There have also been air raids on other areas, including in Nuseirat refugee camp in central Gaza, according to Al Jazeera’s Hind Khoudary, reporting from az-Zawayda.

“Hospitals are unable to treat all of these Palestinians,” she said, referring to the handful of battered medical facilities that remain functional in the north amid a severe fuel shortage.

“What is happening on the ground doesn’t show that there is any type of ceasefire,” she said.
Trump demands urgency

On Saturday, Trump urged Hamas to move quickly to release captives and finalise negotiations over his plan to end the war, “or else all bets will be off”.

“I will not tolerate delay, which many think will happen, or any outcome where Gaza poses a threat again. Let’s get this done, FAST. Everyone will be treated fairly!” Trump wrote on his Truth Social platform.

In a separate post later on Saturday, Trump said Israel had agreed to an initial “withdrawal line” and that it was also shared with Hamas.

“When Hamas confirms, the Ceasefire will be IMMEDIATELY effective, the Hostages and Prisoner Exchange will begin, and we will create the conditions for the next phase of withdrawal,” he wrote.

Hamas had agreed to certain key parts of Trump’s 20-point proposal, including Israel’s withdrawal from Gaza and the release of Israeli captives and Palestinian prisoners. But the group has left some questions unanswered, such as whether it would be willing to disarm.

Trump will be sending his envoys, Steve Witkoff and Jared Kushner, to Egypt to finalise the technical details of the captive release and discuss a lasting peace deal, according to a White House official. Egypt will also host delegations from Israel and Hamas on Monday to discuss things further, the country’s Ministry of Foreign Affairs said in a statement.

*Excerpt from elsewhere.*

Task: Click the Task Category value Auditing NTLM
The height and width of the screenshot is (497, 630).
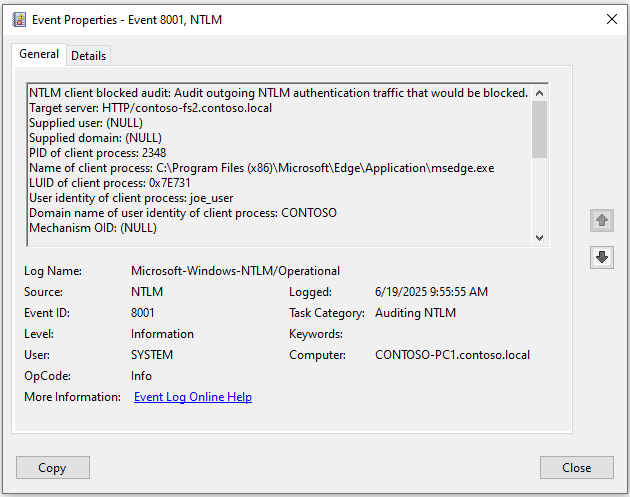Action: pyautogui.click(x=415, y=313)
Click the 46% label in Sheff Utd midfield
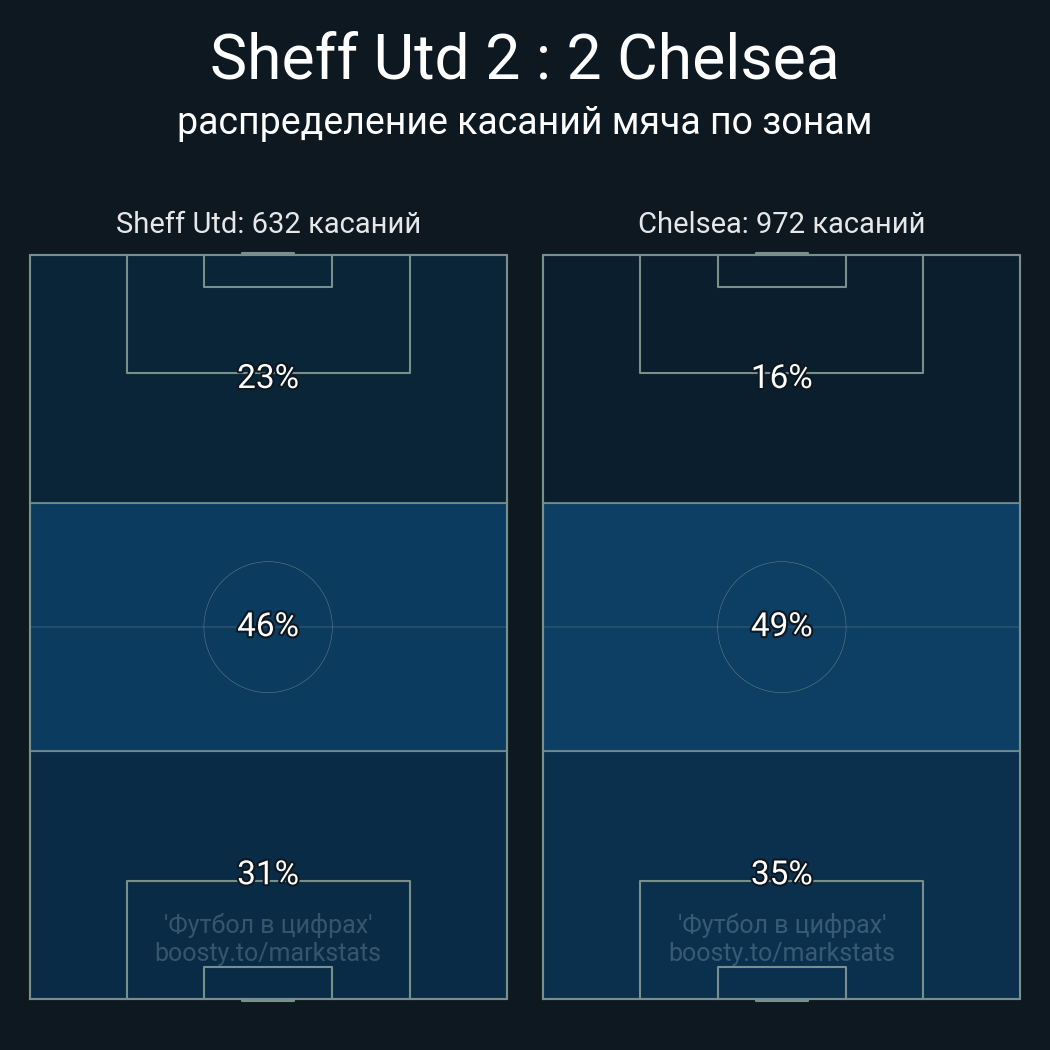Screen dimensions: 1050x1050 click(268, 625)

The first phase of Trump’s proposal includes the return of all captives, dead and alive, in exchange for nearly 2,000 Palestinian prisoners.

Speaking to reporters from Jerusalem, Israeli Prime Minister Benjamin Netanyahu confirmed negotiators will be working on a timeline for the release of the remaining captives under Trump’s Gaza plan in Egypt.

He also reiterated that the US proposal includes the demilitarisation of Hamas.

That will be achieved either through Trump’s proposal or through Israeli military action, he said. He added he hoped to announce the return of the captives, all while the Israeli military remained deep in Gaza.

Meanwhile, Hamas has decried Israel’s ongoing attacks on the enclave, saying they are proof of “Netanyahu’s lies” about ceasing its offensive in the enclave after Trump’s call.

“The Zionist occupation army continues to commit its horrific crimes and massacres against our Palestinian people in the Gaza Strip,” Hamas said in a statement.

The group called on the international community, including Islamic and Arab states, to take “urgent action to protect and provide relief to our people”.

Adnan Hayajneh, a professor of international relations and US foreign policy at Qatar University, said Hamas wants guarantees that if it releases the Israeli captives, there will be implementation of the rest of Trump’s 20-point plan. This includes a clear picture of what the future governance of Gaza will look like.

“There’ll be a long negotiation, and Hamas will take part in it,” Hayajneh told Al Jazeera.

Arab leaders also aired some reservations about the plan to Trump, “but most of the reservations were not taken into consideration regarding the governance of Gaza, the military forces … the future of arms,” said the professor.

“If you look at the plan, it’s almost a surrender for Hamas,” he added. “I think they’re leaving that bargaining chip, which is very important, the hostages, for the last minute.”

Israel’s war on Gaza has killed more than 67,000 people, according to Gaza’s Health Ministry, and experts believe the actual toll could be as much as three times higher.